I want to make it clear, though, that the criticism of Title 42 is not specific to the Haitian population, but, frankly, across the southern border where that authority has been exercised as to the irregular migration, the individuals encountered in between the ports of entry regardless of country of origin. And the Title 42 authority is a public health authority. And it is not an immigration policy. It is not an immigration policy that we in this administration would embrace. But we view it as a public health imperative as the Centers for Disease Control has so ordered.
We're in the midst of a pandemic. For anyone to think it's business as usual I think would be, frankly, ignoring a pandemic that has taken more than 700,000 American lives. It is not Harold Koh's statements that troubled me. It is quite frankly, Michael, a visit to the border in Del Rio, Texas and to see of the migrants and to understand in person that a number of them, a material percentage of them, will, in fact, be expelled under the Title 42 authority and these are individuals who are seeking a better life for themselves and their families.
It's a heartbreaking thing to see. I don't need anyone to share words to explain to me what that heartbreak is and what it means. But this is what is necessary as a matter of public health imperative as ordered by the Centers for Disease Control. And that is the authority we're executing.
MICHAEL ISIKOFF: When I believe when I asked you about this back in June, you indicated that the administration was reviewing whether to maintain Title 42 and continuing evictions on that basis. It sounds like from what you've just said that the administration has reviewed it and it's sticking with Title 42, had no plans at the moment to lift that.
ALEJANDRO MAYORKAS: So, look, it's a temporal assessment. It's a public health-driven analysis that we ourselves in the Department don't conduct but the Centers for Disease Controls conducts. And we were, in fact, reviewing it. And then the arc of the pandemic, in light of the Delta variant, a changed or impacted the landscape, the data, the need for that authority. And we'll see what the upcoming weeks and months bring. I think we are unanimous in the fact that we hope public health authorities are no longer necessary because we have the pandemic behind us. But that is not where we are. That is not where we--
MICHAEL ISIKOFF: Yes, I think the most recent figures is over the last fiscal year, something like 1.6 million border apprehensions were recorded. That's a 20-year high. You get it from all sides, those who say you're being inhumane and those are saying you've been too lenient. Why has the flow of people trying to get across the border illegally continued at a 20-year high level?

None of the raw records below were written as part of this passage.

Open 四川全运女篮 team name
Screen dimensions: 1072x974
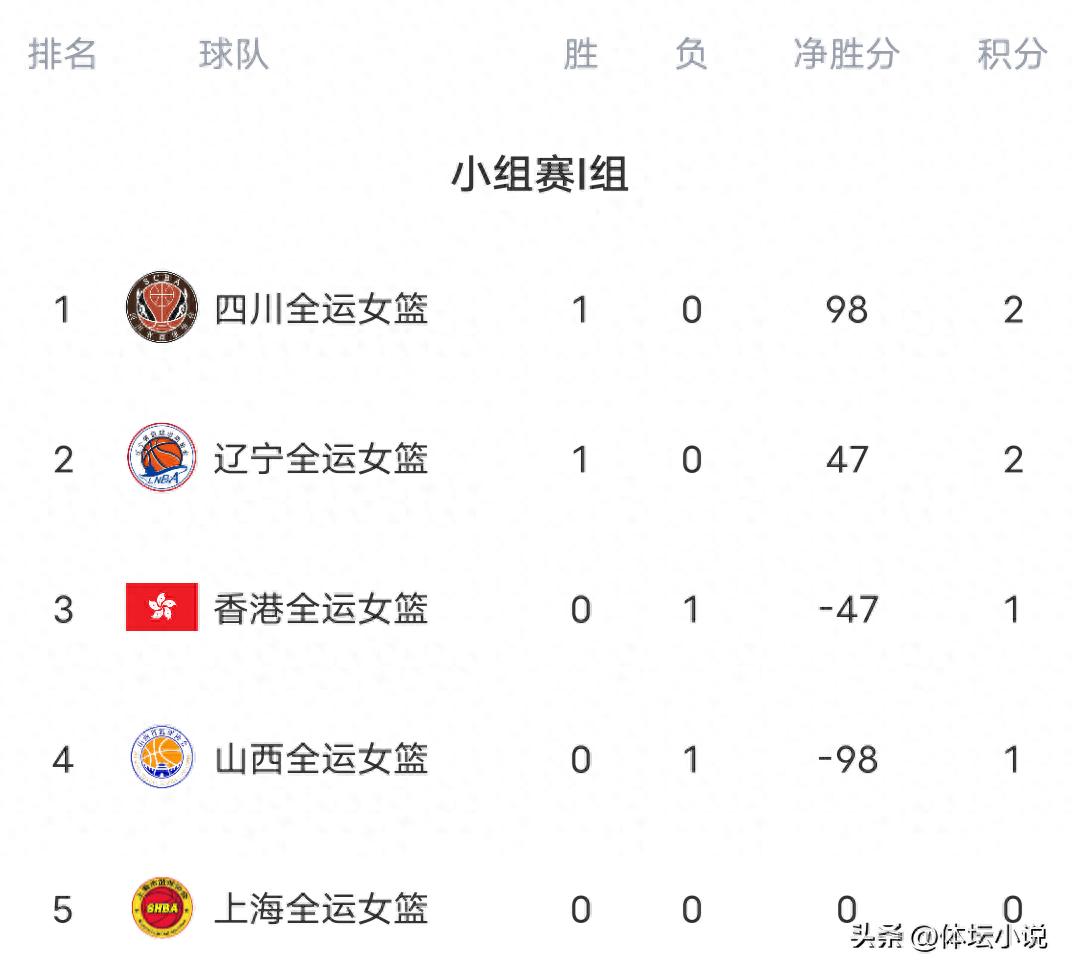click(x=321, y=310)
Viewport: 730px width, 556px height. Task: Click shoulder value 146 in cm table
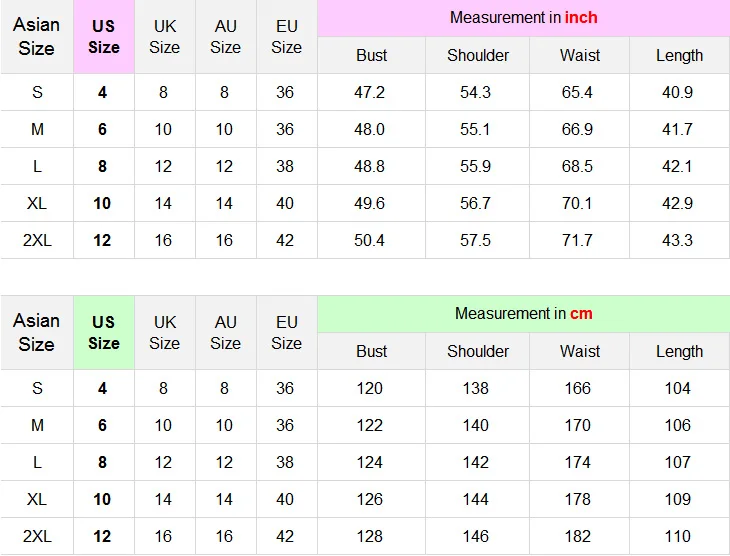coord(475,536)
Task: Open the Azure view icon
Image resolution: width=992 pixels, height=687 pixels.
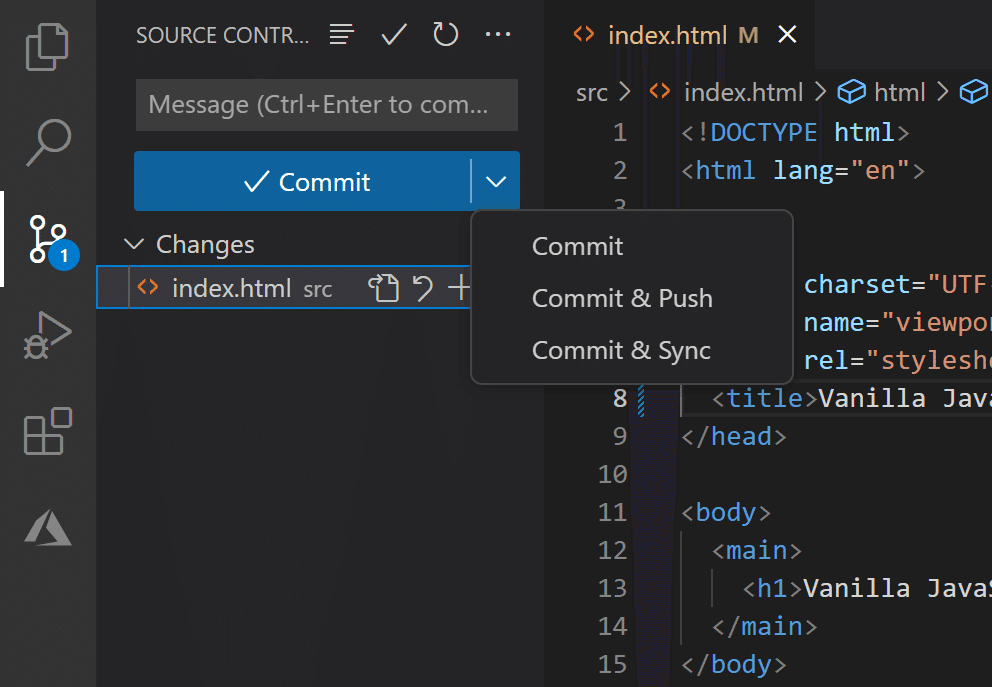Action: click(48, 526)
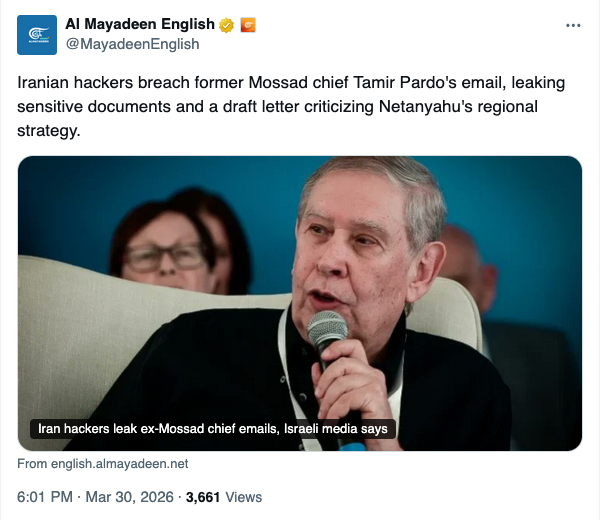Follow the "From english.almayadeen.net" source link

(x=103, y=464)
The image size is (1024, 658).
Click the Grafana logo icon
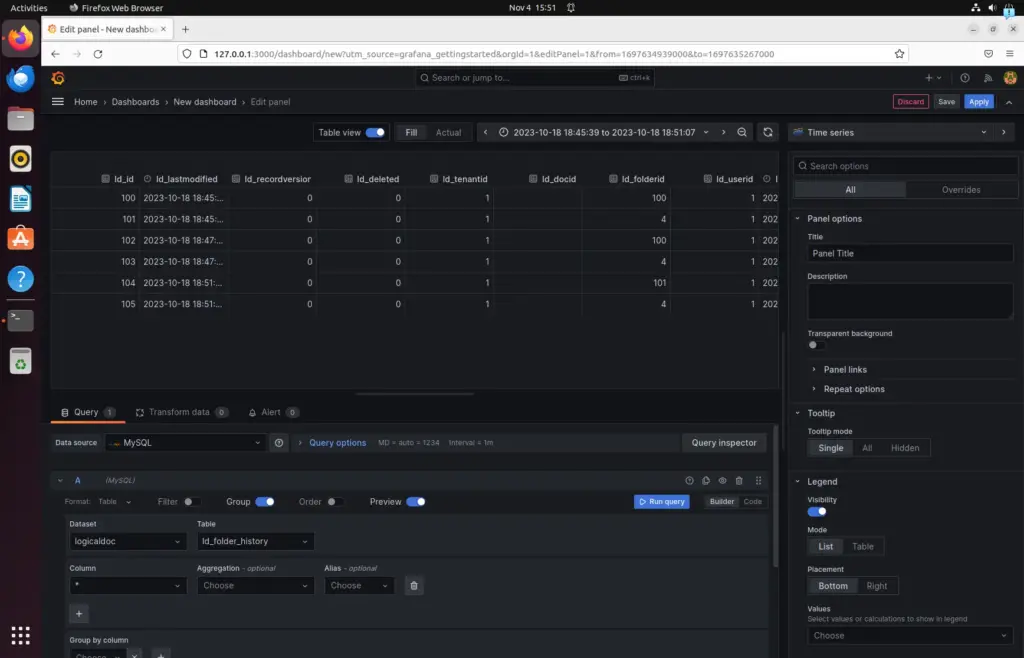click(58, 78)
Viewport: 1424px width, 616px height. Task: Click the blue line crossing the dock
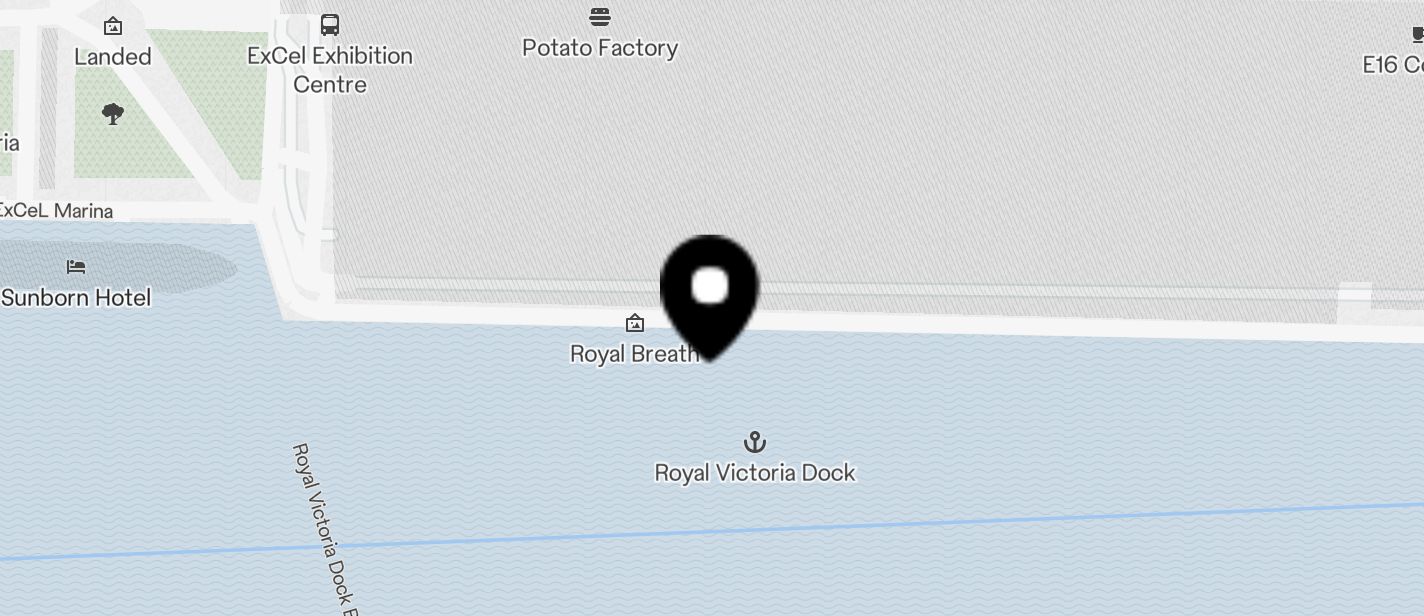click(x=712, y=531)
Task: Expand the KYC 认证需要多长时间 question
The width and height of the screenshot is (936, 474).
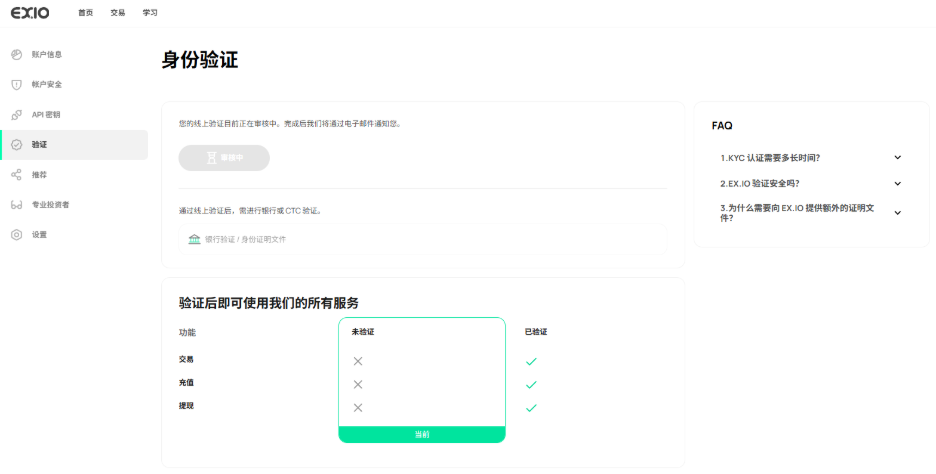Action: coord(897,158)
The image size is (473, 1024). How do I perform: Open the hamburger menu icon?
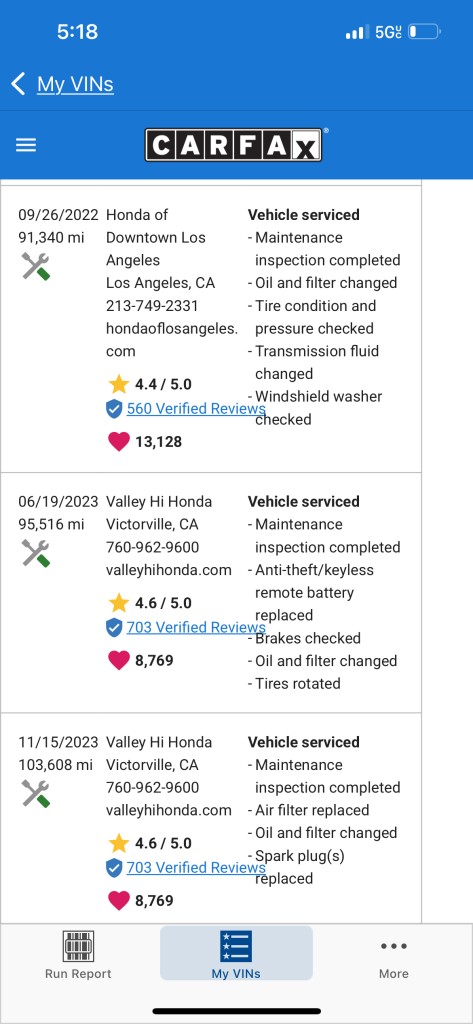pos(26,145)
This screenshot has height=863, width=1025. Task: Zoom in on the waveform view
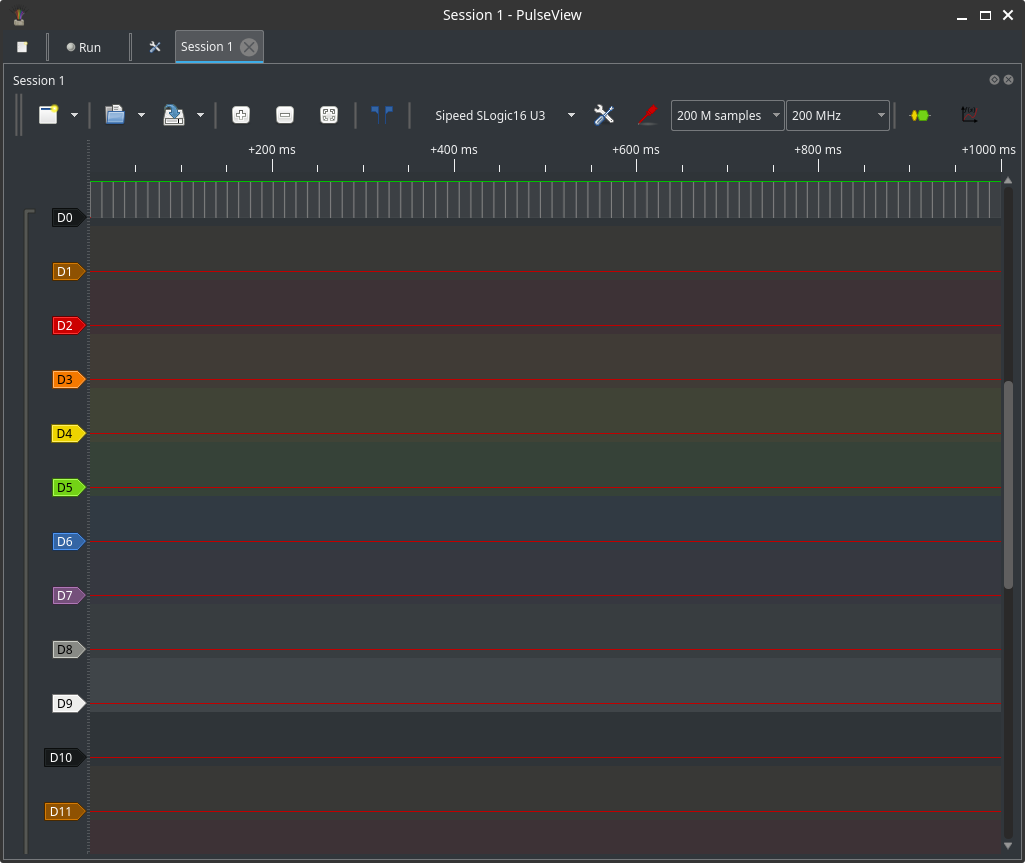coord(241,115)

ALEJANDRO MAYORKAS: So, certainly have read a great deal about this. And there are many different theories. I think that pieces of the many different theories compiled together form a very compelling answer. The downturn in economies, the attendant rise in violence, the downturn in economies made more acute by reason of the impact of the COVID-19 pandemic, the suppression of any humanitarian relief over the past number of years, and the pent-up thirst for relief among many different populations. I think an accumulation of factors contributes to the rise in migration that we've seen.